What is the Mosaic del Pla de l’Os?
The Mosaic del Pla de l’Os is a Pavement mosaic in Las Ramblas, Barcelona that was designed by 20th-century Barcelonan artist Joan Miró.
Mosaic del Pla de l’Os History
Joan Miró was a sculptor, painter, designer, and one of the leading proponents of Abstract Surrealism. Most of all, he was a lover of Barcelona, his birthplace. His works are widespread around the city, gifts from the artist himself. In 1968, the city council commissioned him to create a mural for the façade of Terminal 2 at Barcelona Airport.

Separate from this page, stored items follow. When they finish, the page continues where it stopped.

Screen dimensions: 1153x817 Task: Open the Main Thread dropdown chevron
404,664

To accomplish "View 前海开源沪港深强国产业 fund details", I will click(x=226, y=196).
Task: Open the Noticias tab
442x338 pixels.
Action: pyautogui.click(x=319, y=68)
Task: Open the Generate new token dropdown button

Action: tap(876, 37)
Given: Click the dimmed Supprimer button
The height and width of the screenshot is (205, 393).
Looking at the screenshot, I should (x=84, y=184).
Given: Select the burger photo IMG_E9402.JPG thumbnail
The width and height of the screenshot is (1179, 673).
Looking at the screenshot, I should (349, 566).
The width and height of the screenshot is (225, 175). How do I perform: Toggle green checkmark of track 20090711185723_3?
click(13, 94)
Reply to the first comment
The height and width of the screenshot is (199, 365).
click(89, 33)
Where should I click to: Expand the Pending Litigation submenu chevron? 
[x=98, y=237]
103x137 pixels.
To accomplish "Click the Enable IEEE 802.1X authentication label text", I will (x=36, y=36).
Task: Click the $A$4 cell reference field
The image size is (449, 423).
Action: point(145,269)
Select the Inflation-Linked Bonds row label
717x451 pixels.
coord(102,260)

Instead, Miró promised to give the city not one but four gifts: the ceramic airport mural, inaugurated in 1970, that welcomed people by air; this vibrant mosaic, created in 1976, that received those who docked in the port; a sculpture (that was never made), which was intended for the Parc de Cervantes, to greet those arriving by land; and the Fundació Joan Miró, a centre for modern and contemporary art.
Miró chose this location, formerly known as the Pla de l'Os, for both historical and personal reasons. This has long been a place of special significance. It was once the main entry point in the western part of medieval Barcelona’s city walls, where visitors would meet, jugglers would perform, and the bodies of executed criminals hung as a warning to any newcomers contemplating a crime. The Pla de l'Os is also near the Passatge del Crèdit, where Miró was born at the turn of the 20th century. As always, his art stemmed from the inextricable link between the history of Barcelona and his own.

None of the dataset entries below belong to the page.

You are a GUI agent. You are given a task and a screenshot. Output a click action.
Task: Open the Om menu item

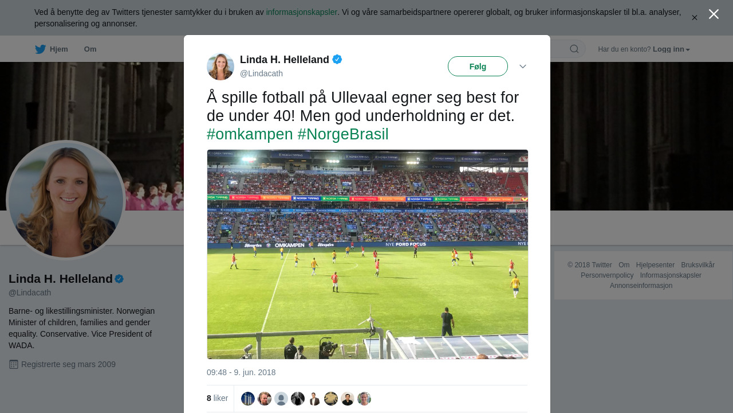(x=90, y=49)
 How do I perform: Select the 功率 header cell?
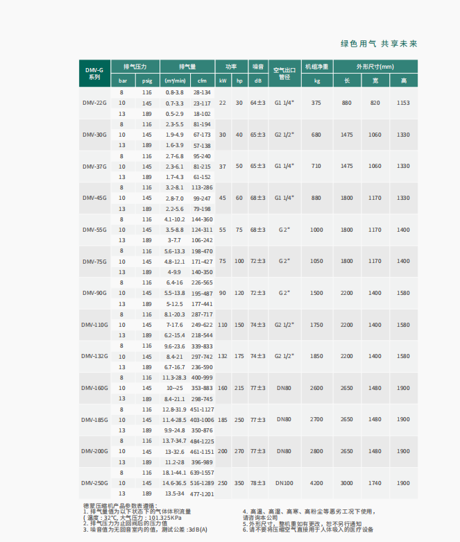pos(231,67)
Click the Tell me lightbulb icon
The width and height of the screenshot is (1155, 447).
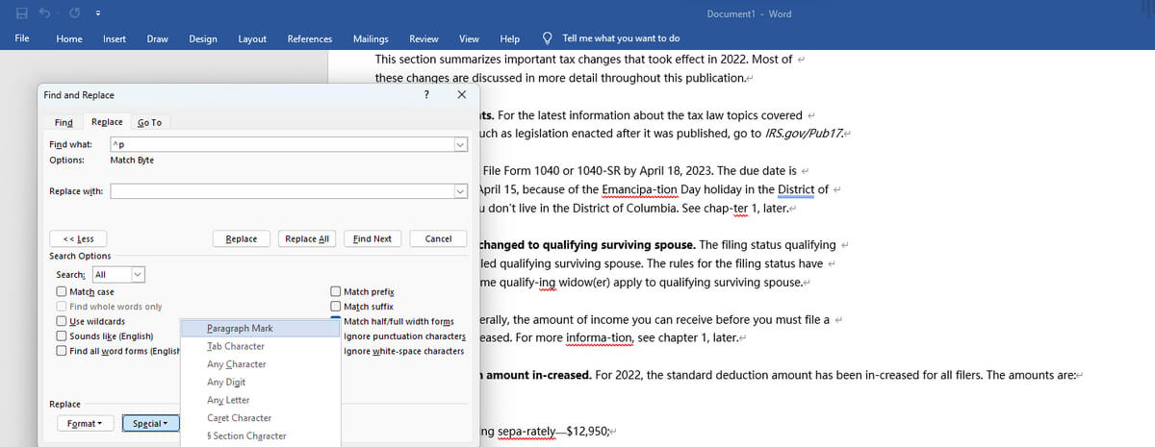click(x=548, y=38)
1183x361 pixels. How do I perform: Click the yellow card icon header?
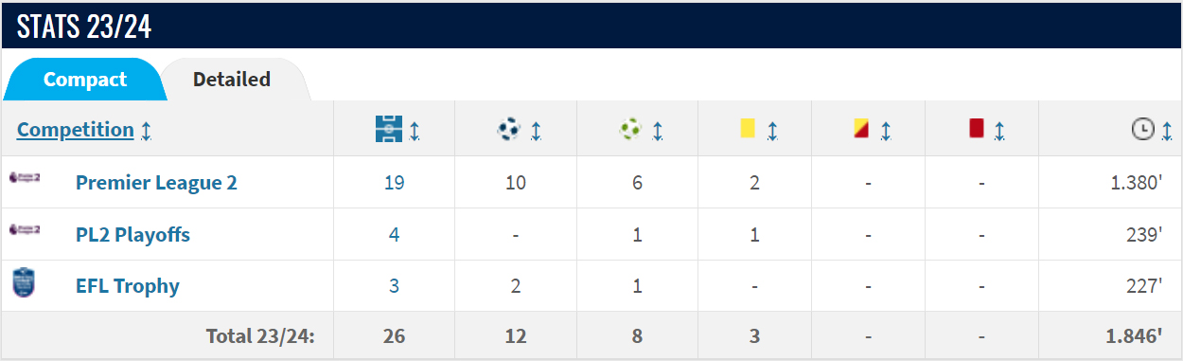point(748,129)
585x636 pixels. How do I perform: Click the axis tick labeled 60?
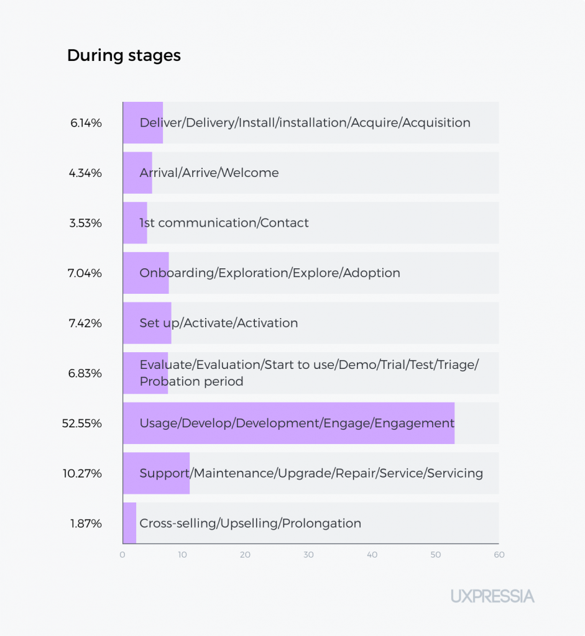499,555
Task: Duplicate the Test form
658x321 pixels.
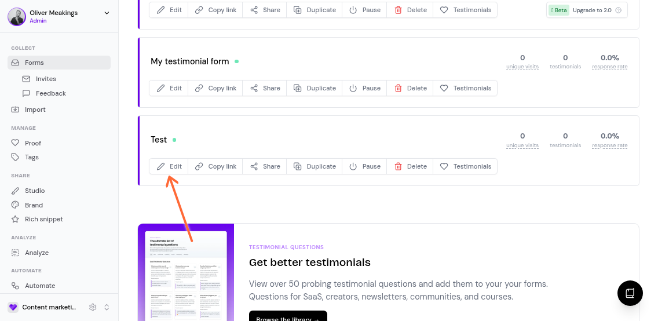Action: point(315,166)
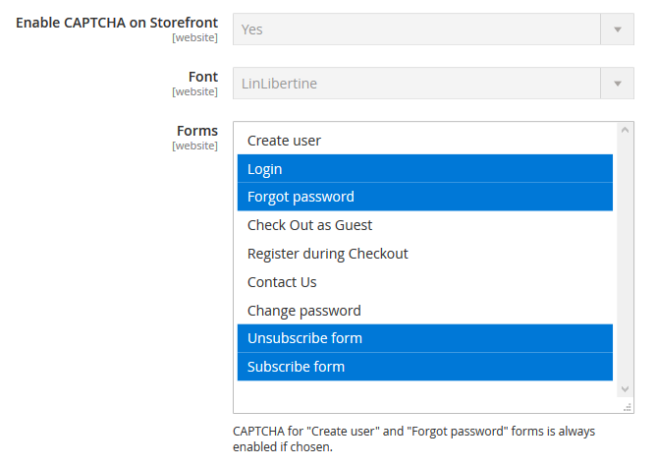Open the Font dropdown arrow
This screenshot has width=657, height=467.
pyautogui.click(x=617, y=84)
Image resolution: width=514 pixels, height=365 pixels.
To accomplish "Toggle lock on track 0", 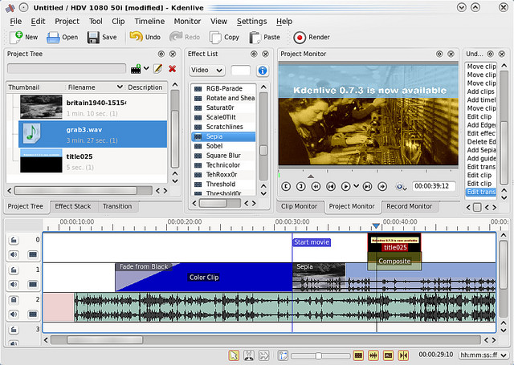I will point(14,240).
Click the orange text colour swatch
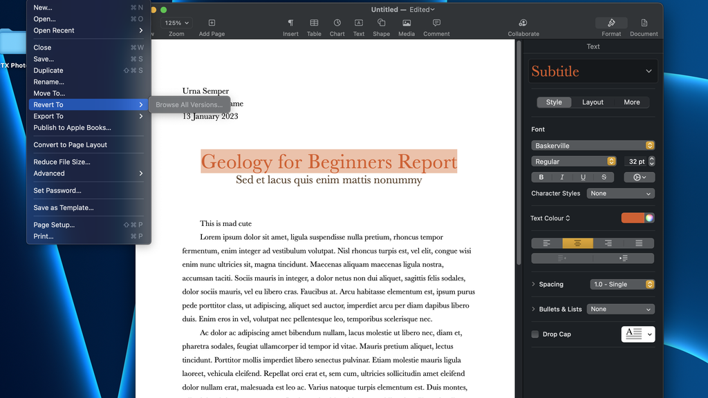 coord(633,218)
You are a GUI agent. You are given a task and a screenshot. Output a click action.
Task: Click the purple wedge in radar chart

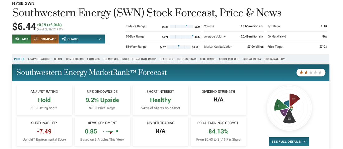coord(284,112)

The circular form of the mosaic alludes to the cosmos. Its elementary colours, yellow, blue, and red, and simple shapes are central to Miró's artistic language. Having experienced the horror of the Spanish Civil War and the Second World War, he created art that spoke about the complexities he encountered with a purity of vision recovered from childhood. The mosaic comprises thousands of tiles made from white cement mixed with crushed coloured glass. The ceramic pieces were made by the artist Joan Gardy-Artigas, son of Josep Llorèns Artigas, a regular collaborator with Miró.
Miró didn’t see the work until a month after its completion. On the 14th of January 1977, he sat by the mosaic for several hours to watch how people reacted to his design. When a passerby commented that they found the tiles poorly laid, Miró replied: ‘You don't know how hard it was for me to convince the workers to lay the tiles irregularly!’
At the express wish of the artist, the pavement is not protected in any way. In fact, it’s walked on every day by thousands of locals and tourists. Worn tiles are regularly restored. The Pla de l'Os mosaic is not only art, but Miro's priceless gift to Barcelona’s citizens and visitors. Though it may go unnoticed by some, it reflects the enduring spirit of La Rambla.